Once you do that, it becomes the most research-intensive countries that top the league. Switzerland, the Netherlands and Israel are ahead—all of whom are small, spend lots of their own GDP on R&D (4.7 per cent in Israel’s case, 2.9 per cent in Switzerland’s) and enjoy a rich scientific reputation.

Are these Europe’s true research leaders, then? The top five in our ranking are among Europe’s strongest countries for basic research as well as for innovation. Their performances easily outstrip those of France and Germany—both of whom are engaged in extensive reforms to try to strengthen their leading research universities.

In some cases, the very smallness of some of the top performers may be assisting their ERC performance. The domestic funding options for researchers in Switzerland, for example, are fewer than those in Germany. In some fields, in the smaller countries, researchers are maybe more likely to have to look abroad for their funding. This, as well as high levels of excellence and expectations of success, could help account for the higher application rate per total number of researchers that is also seen in smaller countries.

ERC grants are now keenly sought after by researchers in every member state. But the boost they bring to researchers’ careers may be even greater in some of the smaller countries. “There is an issue of how much winning an ERC grant helps your career,” says Iain Mattaj, the director general of the European Molecular Biology Laboratory in Germany. “This effect is much bigger in smaller countries and those with limited national funding than in big countries.”

The UK, of course, has a large population, but is still close to the top of the league.

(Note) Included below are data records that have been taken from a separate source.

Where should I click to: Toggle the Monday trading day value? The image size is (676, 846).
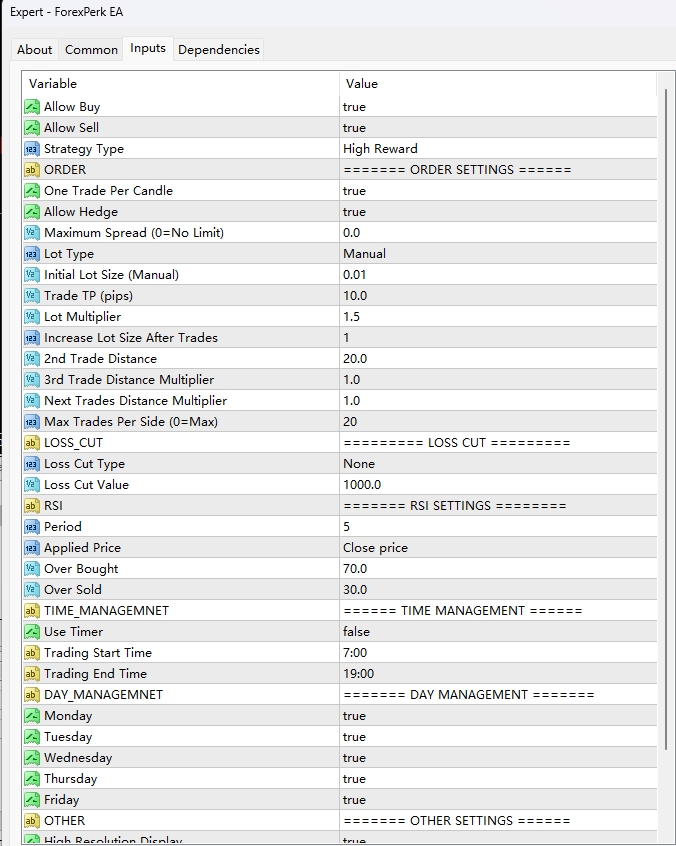[354, 716]
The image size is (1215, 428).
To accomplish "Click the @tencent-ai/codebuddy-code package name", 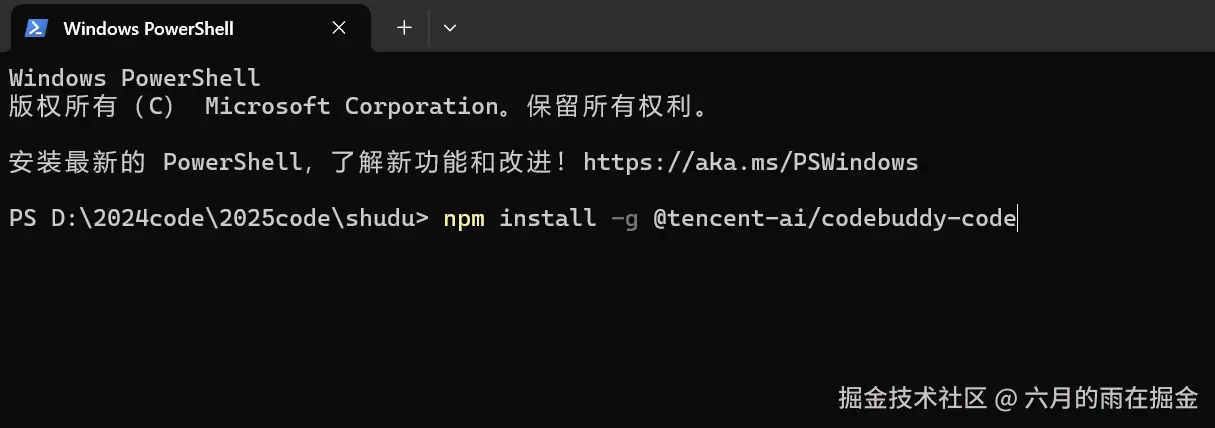I will (834, 217).
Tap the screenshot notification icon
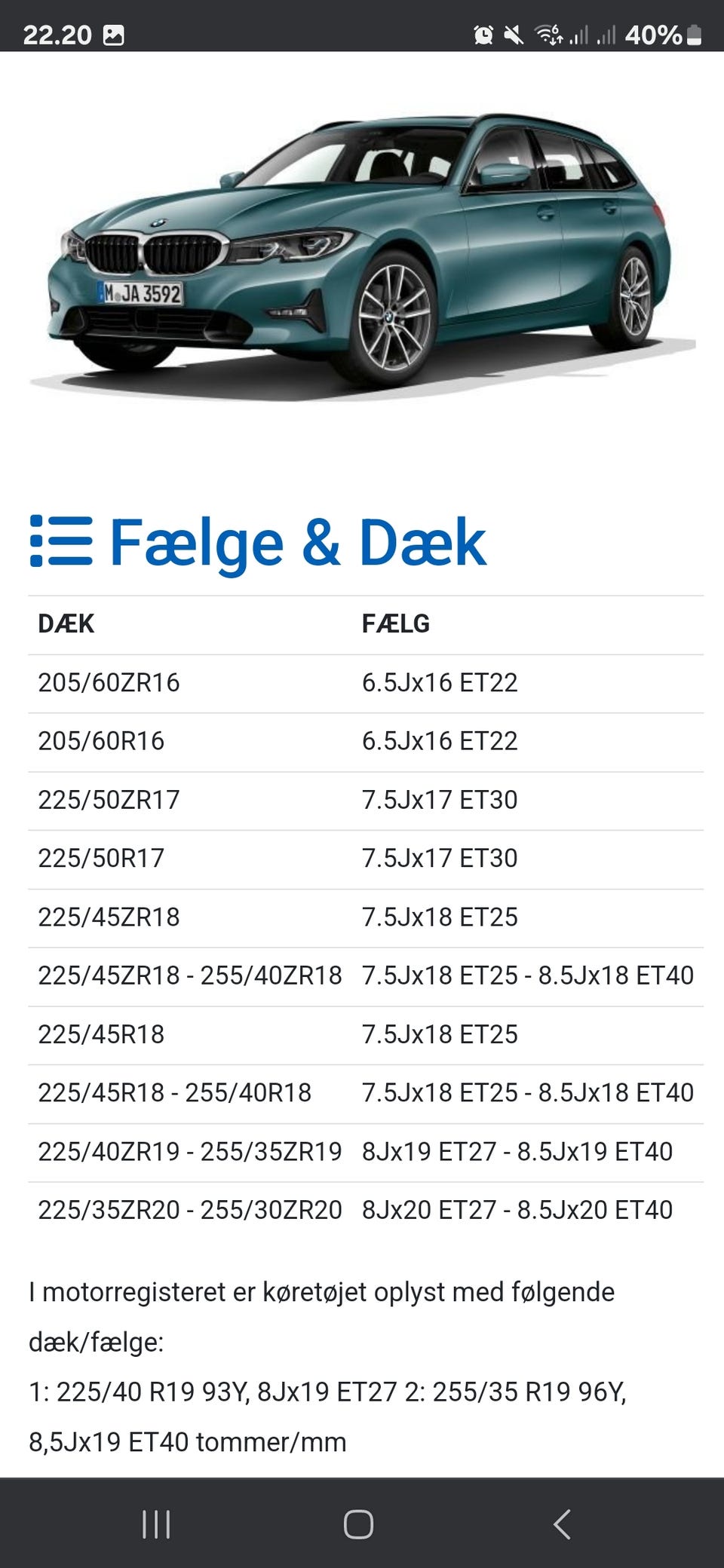Viewport: 724px width, 1568px height. [x=114, y=35]
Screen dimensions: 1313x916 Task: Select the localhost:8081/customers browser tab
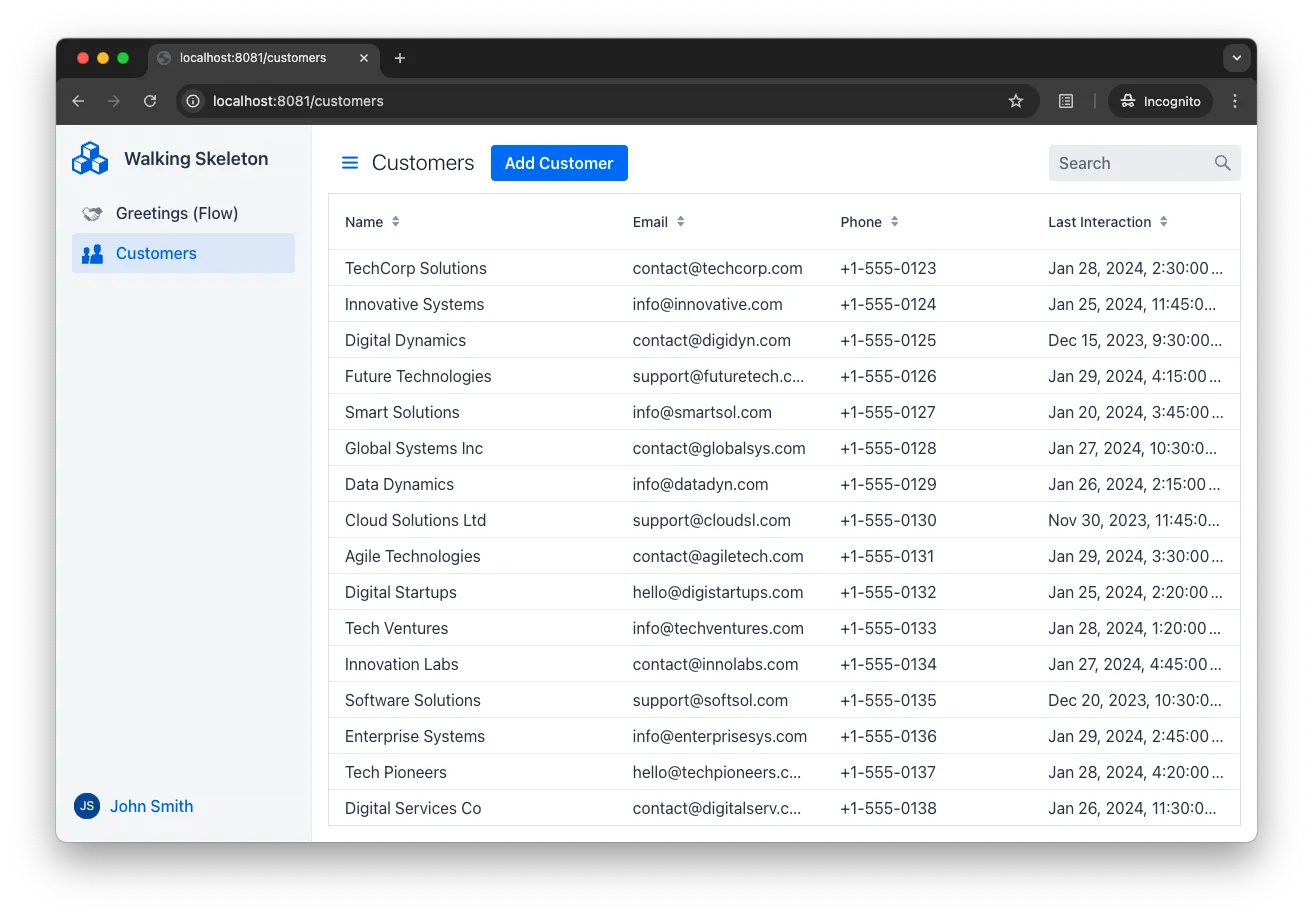tap(255, 58)
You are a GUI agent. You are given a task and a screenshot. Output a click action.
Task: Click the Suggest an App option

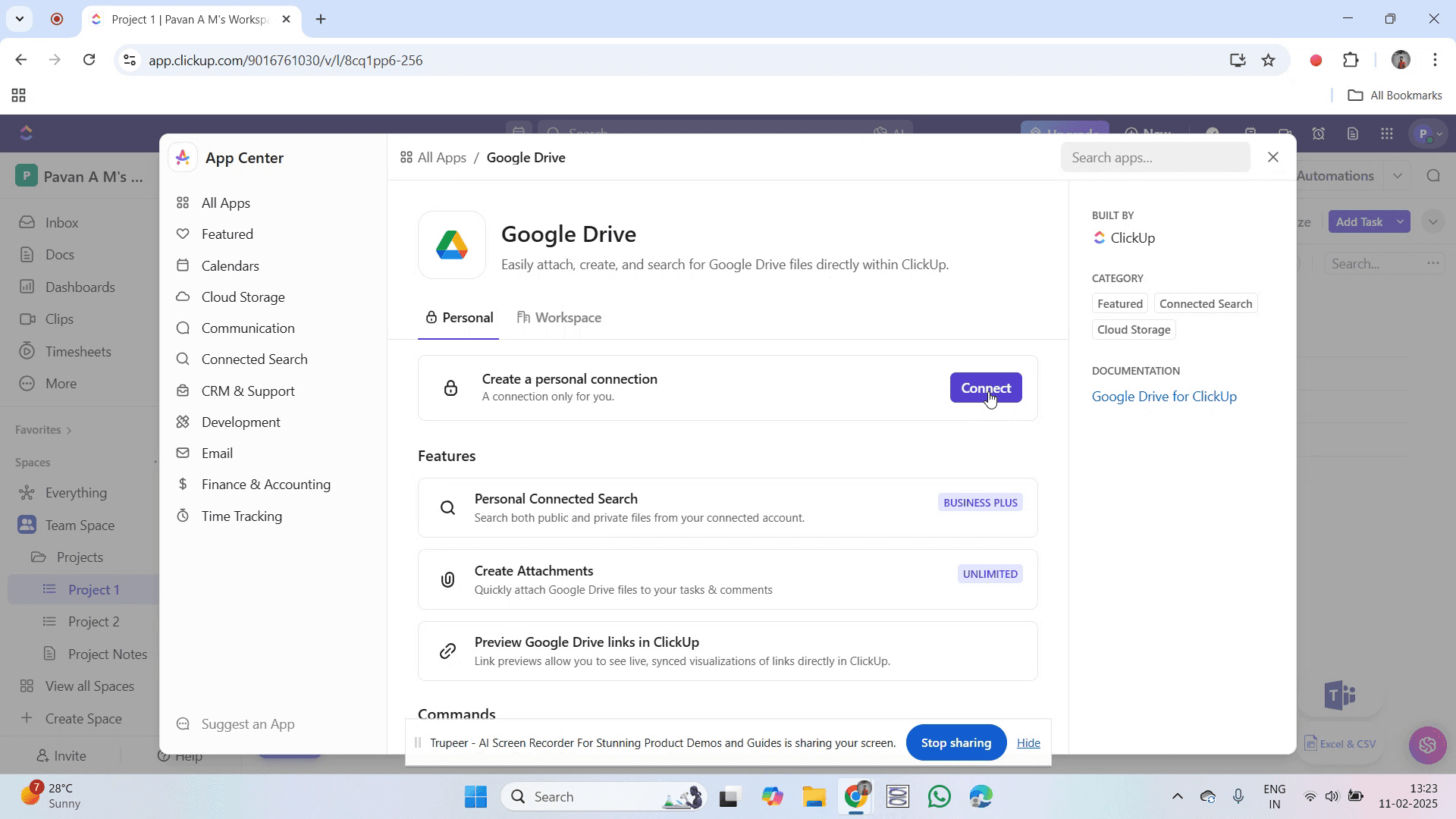tap(247, 724)
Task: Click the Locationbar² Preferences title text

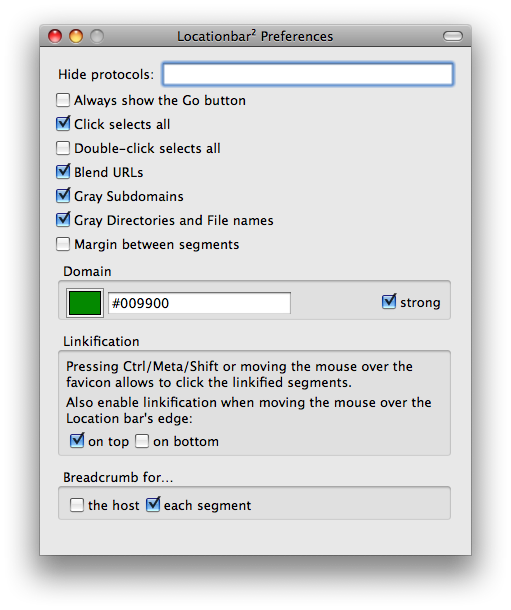Action: click(x=255, y=36)
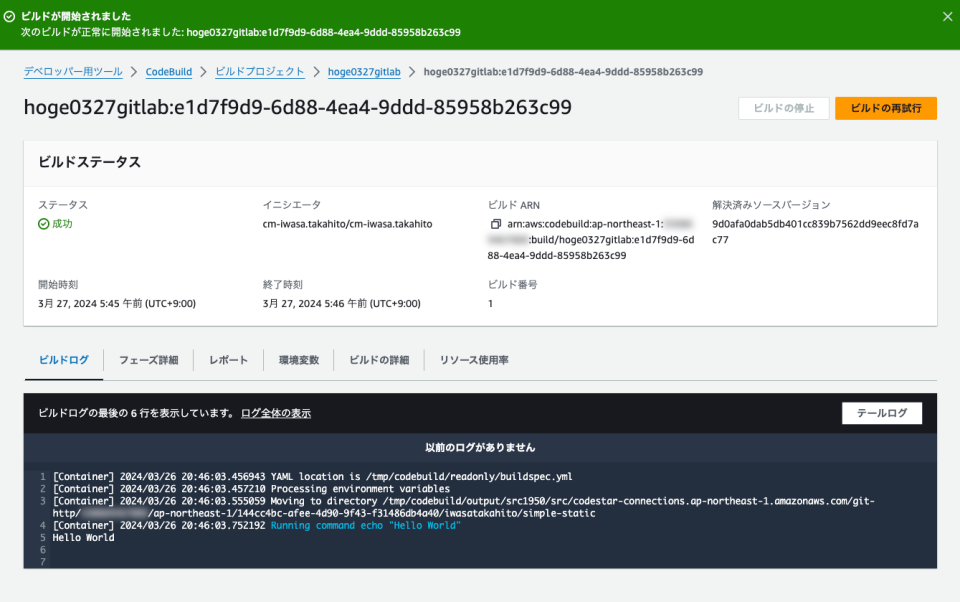Viewport: 960px width, 602px height.
Task: Select the 環境変数 tab
Action: (x=300, y=360)
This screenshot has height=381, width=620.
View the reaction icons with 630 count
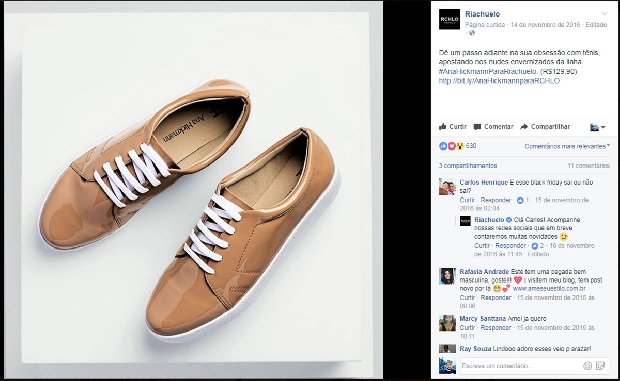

According to the ERC, the application rate from researchers in the UK is very high compared with the total number of researchers there, and the quality of the applications is also very good. The same tendency can be observed in general Framework 7 applications, where proposals with a British leader and proposal writer have a high chance of winning funding.

“The tendency of researchers based in different countries to apply to the ERC varies greatly and again depends on many factors such as the availability of national funding and whether research budgets are rising or falling in that country,” says Helga Nowotny, the president of the ERC.

However, not much has changed at the bottom of our alternative ranking. The five countries that won the fewest ERC grants, Greece, Hungary, Turkey, Poland and Slovakia, stay as the bottom five, although their order changes. It is not hard to see why these countries come bottom. Research spending as a proportion of GDP is small, for example, it’s about 0.5 per cent in Poland, and most of them have rather weak research support systems.

A low success rate in winning and hosting Starting Grants, however, can have a positive effect on a country. Polish scientists, for example, have shouted out loud about their lack of success, and may be getting some results: Poland’s government has announced that it is working on a strategy for basic research in the country, which may lead to at least a modest increase in funding.